De repente, una criatura saltó, y me quedé paralizada. Era enorme, con el cuerpo elegante y ágil de una pantera, pero su rostro…

Su rostro era algo que no pertenecía a este mundo. Ocho pares de ojos oscuros la miraban, cada uno parpadeando de forma independiente, como si estuvieran analizando cada parte de mí. Su respiración era baja y rítmica, y cada exhalación producía un leve gruñido que reverberaba en el aire.

Dio un paso hacia adelante, su movimiento elegante pero cargado de una amenaza palpable. Yo di un paso hacia atrás, mi mente gritando que corriera, pero mis pies estaban torpes y pesados, como si el suelo intentara aferrarse a mí. Cada uno de sus ojos estaba fijo en mí, y aunque quería apartar la mirada, no podía.

—Por favor, no,— susurré sin darme cuenta, aunque sabía que esa cosa no entendería.

El animal avanzaba con calma pero firmeza, su mirada fija en mí, como si estuviera calculando cada uno de mis movimientos. Su gruñido se volvía más profundo, resonando en el aire pesado como una amenaza que no podía ignorar.

Tropecé contra una raíz y caí al suelo, hundiéndome parcialmente en el terreno fangoso. Intenté levantarme, pero el barro parecía querer retenerme. Giré la cabeza hacia atrás, y la vi: esos ojos alienígenas me observaban, brillando bajo la extraña luz del cielo. El tiempo pareció detenerse, y por un instante, todo lo que sentía era el peso del miedo y la certeza de que no había escapatoria.

—¡Ajhulla! —La voz grave resonó como un trueno, autoritaria y firme.

La criatura, que hasta hace un segundo parecía lista para saltar sobre mí, retrocedió lentamente. Sus ocho pares de ojos parpadeaban de manera desconcertante mientras bajaba la cabeza con una sumisión inquietante.

Giré hacia el origen de la voz, y allí estaba él. Un hombre alto, imponente, emergió entre la vegetación como si ese lugar lo perteneciera por completo. Su figura era fuerte y segura, encajada perfectamente en el entorno extraño. Su ropa de cazador, ajustada y sin una sola arruga, parecía diseñada para mimetizarse con este mundo imposible. Binoculares colgaban de su cuello, y su cabello, oscuro y espeso, tenía mechones plateados que brillaban bajo la luz violácea del cielo. Sus rasgos eran marcados, duros, como los de alguien que había vivido más de lo que quería contar. Sus ojos, de un azul profundo, me miraron de una manera que parecía traspasar mi piel, y su voz grave, cuando habló de nuevo, hizo que el aire denso se sintiera aún más pesado.
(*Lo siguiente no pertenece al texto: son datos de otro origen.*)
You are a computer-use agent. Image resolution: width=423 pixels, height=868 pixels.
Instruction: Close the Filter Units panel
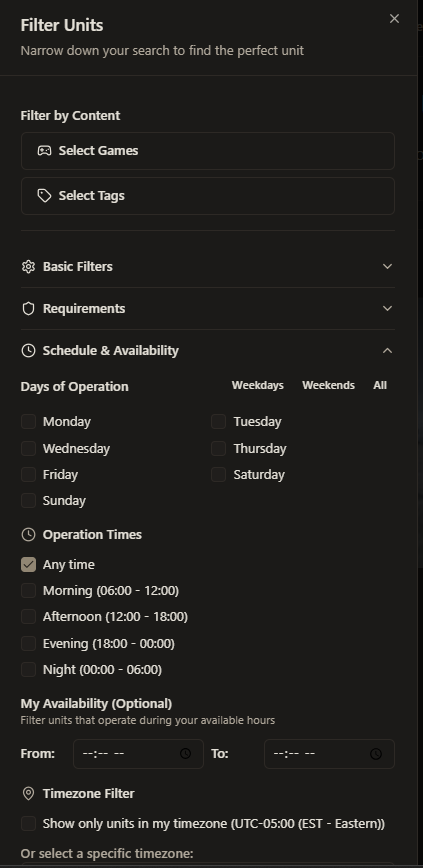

—Veo que nuestra invitada ha despertado,—dijo con una calma inquietante, y la criatura, Ajhulla, se mantuvo a su lado, inmóvil, sus ojos múltiples fijos en mí.

Intenté levantarme, mis piernas temblaban tanto que parecía que iban a rendirse antes de que pudiera ponerme de pie.

—¡No den un paso más!—exclamé, mi voz temblorosa pero decidida. Me limpié las manos sobre los pedazos de tela que se aferraban a mis caderas, sintiendo el sudor frío correr por mi espalda.—¿Quiénes son ustedes y dónde estoy?